As for special works, the DFARS does not include computer software in its list of examples of special works. Still, the DFARS provides that the list of examples is not exhaustive, and the FAR does include software as a type of special work. Furthermore, as explained above, software is copyrightable. This is important because, as with the Air Force UCAV scenario above, it is likely that the DoD will not only have AI development as a part of contracts but may have the provision of AI as the only line item in a contract. If the AI is the “work” that the contractor is providing, the “special works” provision of the DFARS seems appropriate to govern contracts for AI. Like a book or other creative work commissioned specifically for the government, the development of a machine learning AI could be “commissioned” by the government as a special work. This approach would have a drawback: using the special works provision would mean that the government would receive unlimited data rights. However, if contractors were made aware at the solicitation stage that they would lose control over both their AI kernel and the fully mature AI if they contract with the government, they could price that loss into their bids. From the developer’s perspective, in these “bet the company” scenarios, selling their IP is not by itself a bad thing; they just need certainty to know what they are doing when dealing with the government.

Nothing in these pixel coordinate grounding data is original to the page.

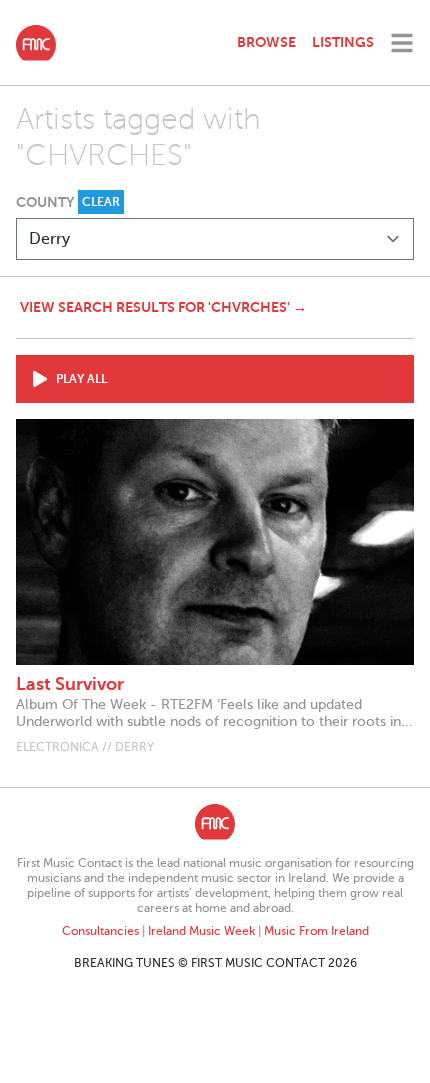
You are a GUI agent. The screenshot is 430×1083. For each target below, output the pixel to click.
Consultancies (100, 931)
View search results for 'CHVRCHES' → (163, 307)
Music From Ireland (316, 931)
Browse (266, 42)
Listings (343, 42)
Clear (101, 202)
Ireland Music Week (201, 931)
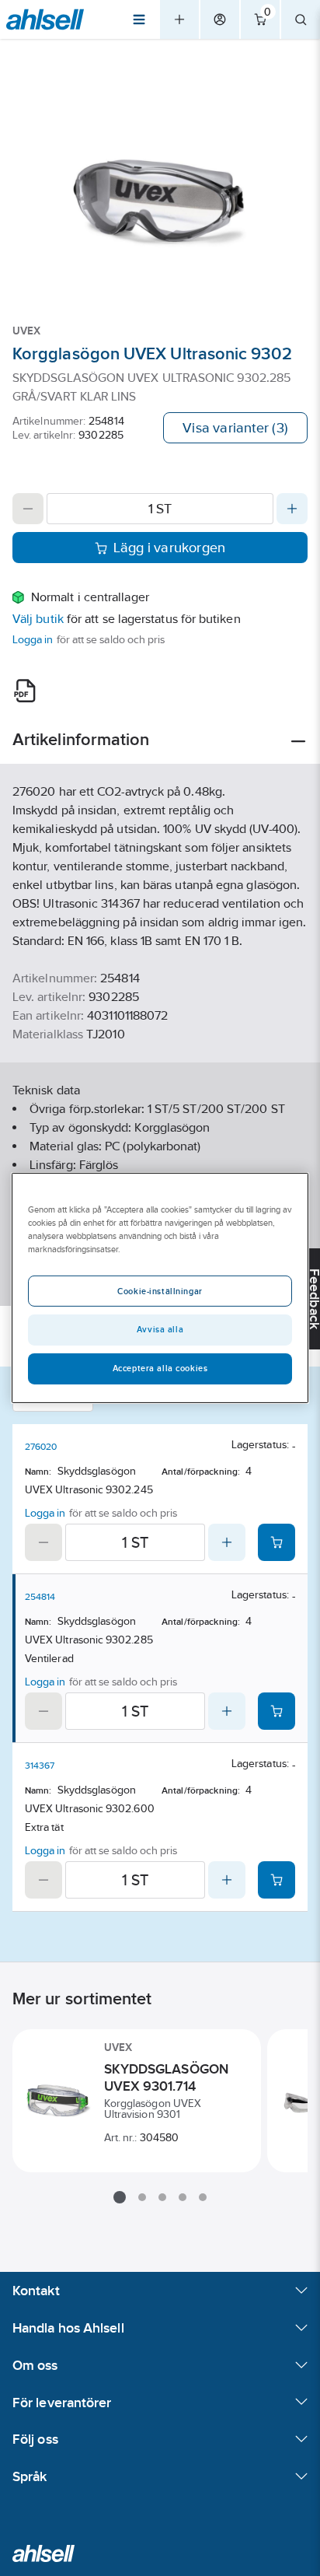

As for Specially Negotiated Rights, as noted above, the DFARS gives contracting officers flexibility to specially negotiate data rights in noncommercial software where the government or the contractor do not like the standard provisions of the DFARS. Data rights in AI is a perfect candidate for these kinds of creative negotiations. For example, instead of the typical “mixed funding” scenario in which the government has government purpose rights for five years followed by unlimited rights forever (a frightening prospect to a “bet the company” AI contractor), the government and the contractor could negotiate for a longer period of government purpose rights, without a follow-on period of unlimited rights in perpetuity. Assuming the original kernel was sufficiently flexible, an extended period of government purpose rights could prove revolutionary. Instead of the contractor giving the government an AI kernel to fly a UCAV, the contractor could work with the Air Force to first teach the AI to fly a UCAV, then teach it to conduct SIGINT data analysis, then teach it to help Air Force physicians with difficult diagnoses, and so on. With enough data fed to it, such an AI could develop into a superintelligent general AI, far smarter and faster than any human mind. The Air Force could call this AI “Skynet.”

IV. Conclusion

Whether it wants to or not, the United States is now entering into an AI arms race. Machine learning AIs will provide unparalleled supremacy in weapons system control, SIGINT, UAV piloting, and more. The DoD cannot create these systems itself, and it cannot attract the programmers who can create them without ensuring those programmers have some level of certainty as to who will own their creations. Considering these facts, updating the data rights provisions of the DFARS to capture the reality of machine learning AI is not merely a good idea; it is a national security imperative. After all, if one nation will rule the world through AI dominance, it may as well be the United States.